Belki bu kadar kirletmezdiniz
birbirinizi...”
* * *
“Sığ” insanlar var.
Tatminsiz, geçimsiz, kötü ruhlu insanlar ve bunlar, aramızda geziniyorlar.
* * *
Baba Denktaş - ki bence yurt böldü- sırtında safari gömleği, elinde fotoğraf makinesi gezerken de içimiz ısınırdı.

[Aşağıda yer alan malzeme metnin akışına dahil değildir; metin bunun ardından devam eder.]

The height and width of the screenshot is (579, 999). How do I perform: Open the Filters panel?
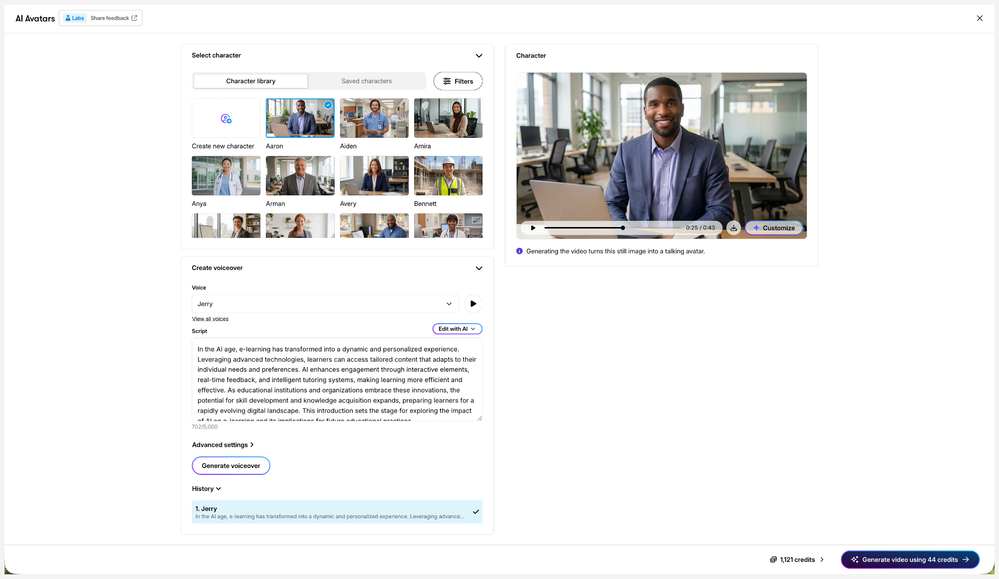coord(458,81)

Oğlu, gitarıyla “zeytinden aşı mısın” çalıp söylerken de...
* * *
Ülkeyi yönetenler yüreğimize dokunabilmeli, omuz omuza yürüyebilmeli bizimle, hüzünlerimizde kolumuza girebilmeli; kitap okurken görebilmeliyiz onları, sinemada yan yana gülebilmeliyiz, bu hayatın içinde birlikte direnebilmeliyiz.
* * *
Bir tuhaf ülkede yaşıyoruz.
Kendimize dahi yabancılaştığımız, çizilen sınırların dışına çıkamadığımız, kuzeyden güneye güneyden kuzeye itildiğimiz, büyük hayal kırıklıklarıyla sarsıldığımız, kültür evrenimizi kaybettiğimiz bir yerde...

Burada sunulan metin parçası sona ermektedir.